### What the exercise asks
In your copy, leave out the pictures and reproduce the listing below exactly.
----------
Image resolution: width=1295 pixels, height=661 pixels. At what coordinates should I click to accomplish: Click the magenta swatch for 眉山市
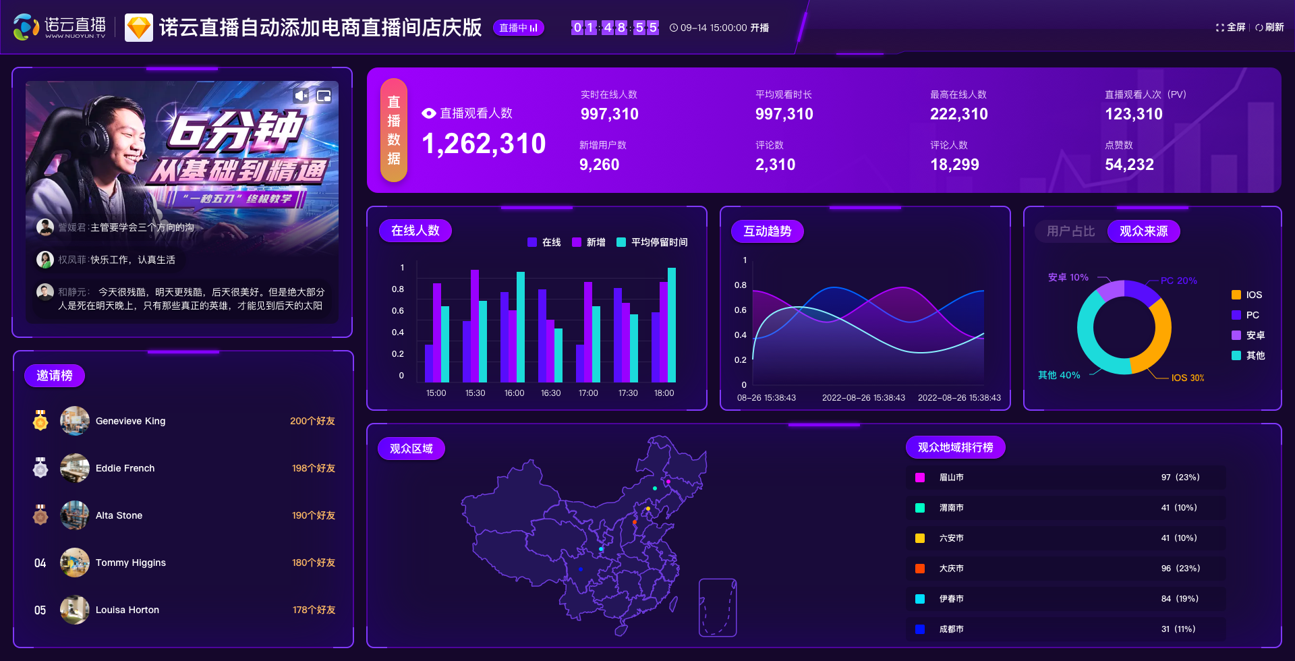(920, 478)
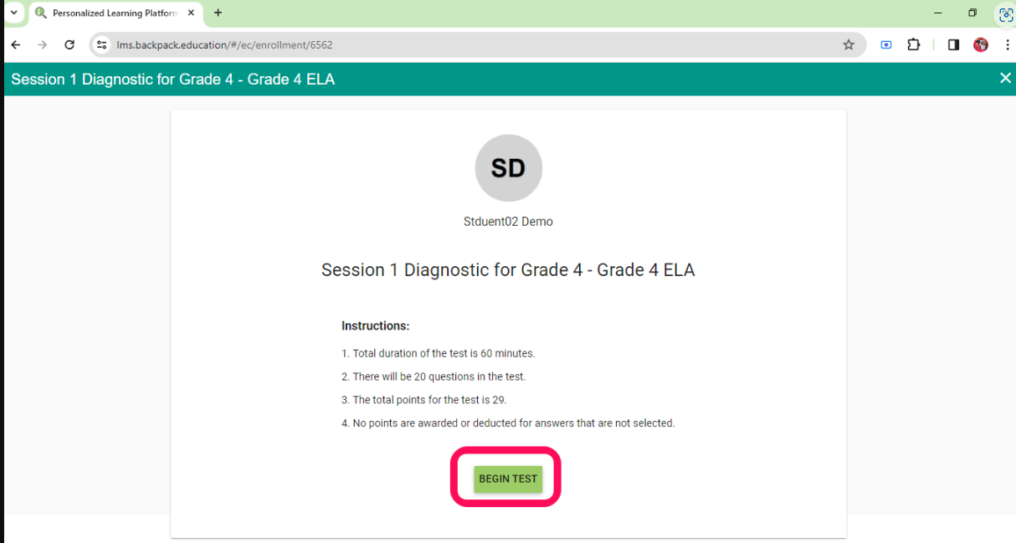1016x543 pixels.
Task: Click the BEGIN TEST button
Action: pyautogui.click(x=508, y=479)
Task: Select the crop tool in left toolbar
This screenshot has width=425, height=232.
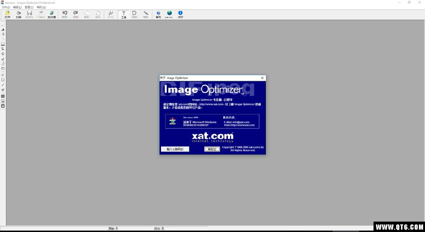Action: point(3,49)
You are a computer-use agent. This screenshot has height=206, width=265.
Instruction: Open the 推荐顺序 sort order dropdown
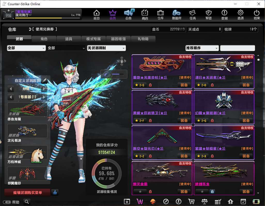pyautogui.click(x=202, y=48)
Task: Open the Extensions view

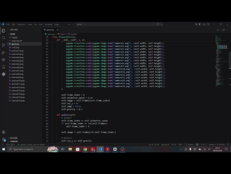Action: 4,60
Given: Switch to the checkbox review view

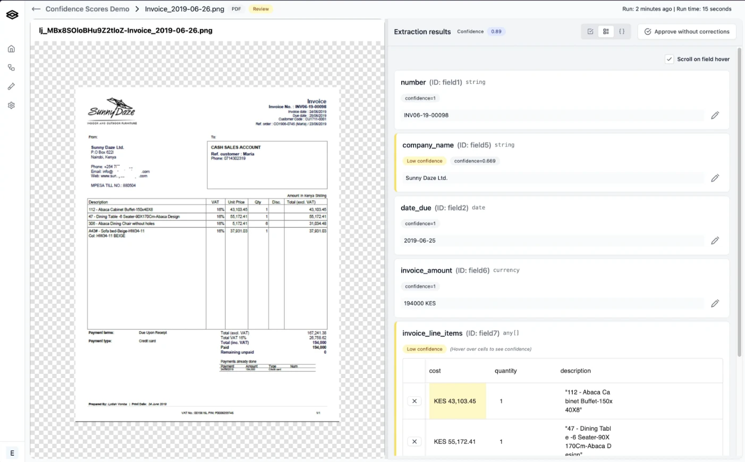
----------
### Your solution
Image resolution: width=1295 pixels, height=661 pixels. At what coordinates should I click to accomplish: Click the magenta swatch for 眉山市
(920, 478)
1016x543 pixels.
Task: Click the BEGIN TEST button
Action: pyautogui.click(x=508, y=479)
Task: Select the crop tool in left toolbar
This screenshot has width=425, height=232.
Action: point(3,49)
You are a computer-use agent. This screenshot has height=206, width=265.
Instruction: Open the 推荐顺序 sort order dropdown
pyautogui.click(x=202, y=48)
Task: Open the Extensions view

Action: 4,60
Given: Switch to the checkbox review view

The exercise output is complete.